Blinken lebih lanjut menyatakan bahwa perluasan pemukiman bukanlah kepentingan Israel.
“Jika Israel menemukan dirinya – entah sengaja atau tidak sengaja – bertanggung jawab atas Tepi Barat dengan tiga juta warga Palestina dan lebih dari 500.000 pemukim, apa artinya dalam hal alokasi sumber daya, termasuk sumber daya keamanan, yang seharusnya dimiliki Israel? khawatir tentang Gaza, Lebanon, Iran?” tanya Blinken.
Sebagai kekuatan pendudukan yang mengontrol gerbang, wilayah udara, impor dan ekspor Tepi Barat dan keamanan, Israel sudah bertanggung jawab atas wilayah tersebut di bawah hukum internasional.
Kelompok hak asasi terkemuka, termasuk Amnesty International dan Human Rights Watch, menuduh Israel memberlakukan sistem apartheid di Palestina.

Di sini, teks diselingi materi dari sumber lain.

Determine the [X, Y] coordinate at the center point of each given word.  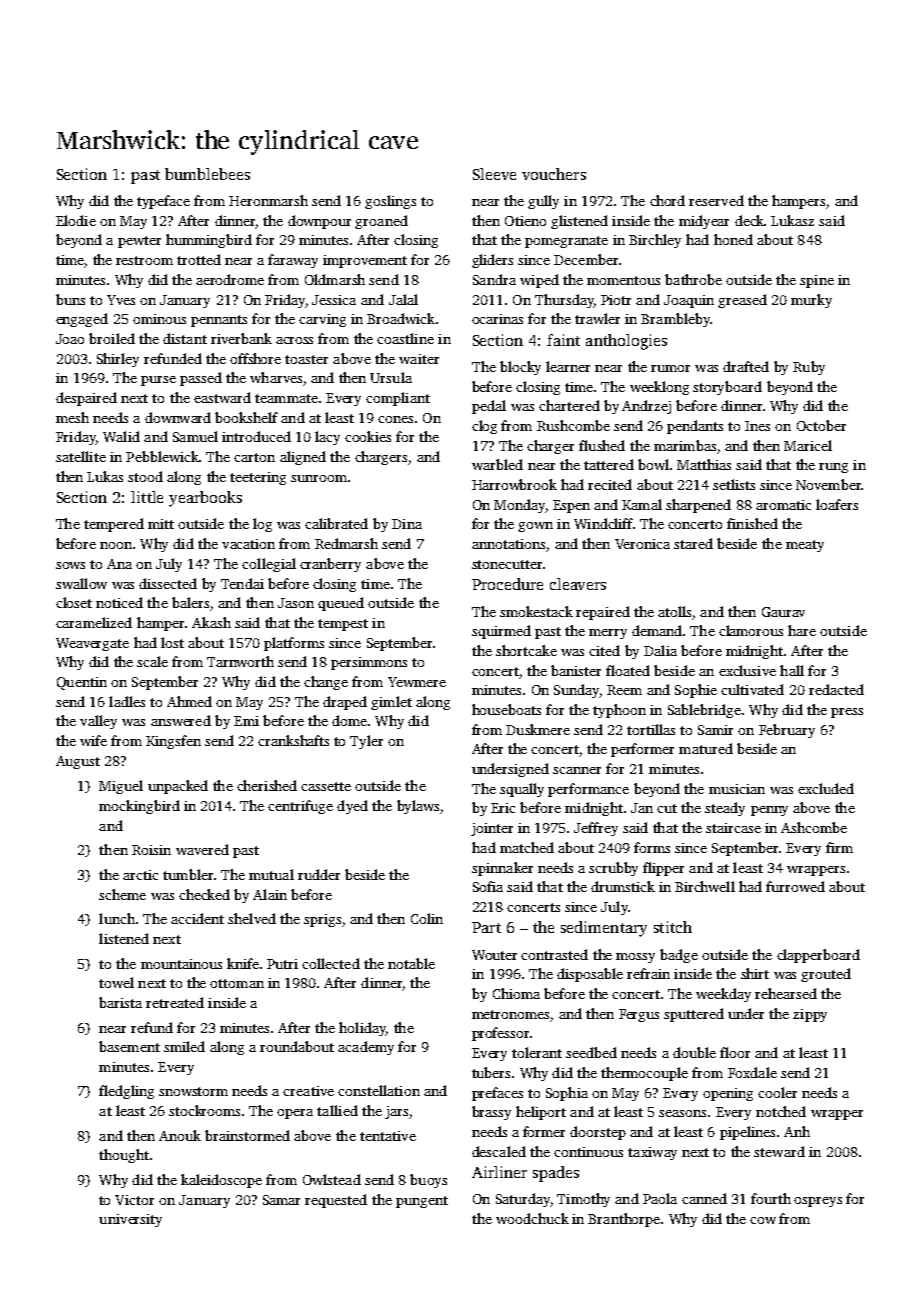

Khalil Jahshan, direktur eksekutif Arab Center Washington DC, sebuah think tank, mengatakan kepada Al Jazeera awal bulan ini bahwa memprioritaskan normalisasi Arab Saudi-Israel adalah “interpretasi yang diputarbalikkan” dari kepentingan nasional AS.
Dia mengatakan bahwa pemerintahan Biden “lemah” dan sedang mencari dorongan menjelang pemilihan presiden tahun depan, sehingga memperkuat dorongan normalisasi meskipun tidak populer di kalangan orang Arab.
“Mungkin mereka yang menganjurkan garis itu pada dasarnya memberi tahu kita bahwa tidak adanya perang dan permusuhan antara kedua negara itu lebih murah dan lebih aman bagi Amerika Serikat. Tapi terus terang, kapan terakhir kali Arab Saudi dan Israel bentrok secara militer? Tidak pernah,” Jahshan dikatakan.
Terlepas dari kekerasan di Israel dan Palestina dan pemulihan hubungan Saudi-Iran, Blinken mengatakan pada hari Rabu bahwa Timur Tengah melihat “penurunan konflik dan krisis dengan satu pengecualian – Iran”.
Laporan media AS baru-baru ini menguraikan pemahaman informal antara AS dan Iran untuk meredakan ketegangan dan sebagian mengekang program nuklir Teheran, tetapi Blinken mengatakan “tidak ada kesepakatan” antara kedua negara.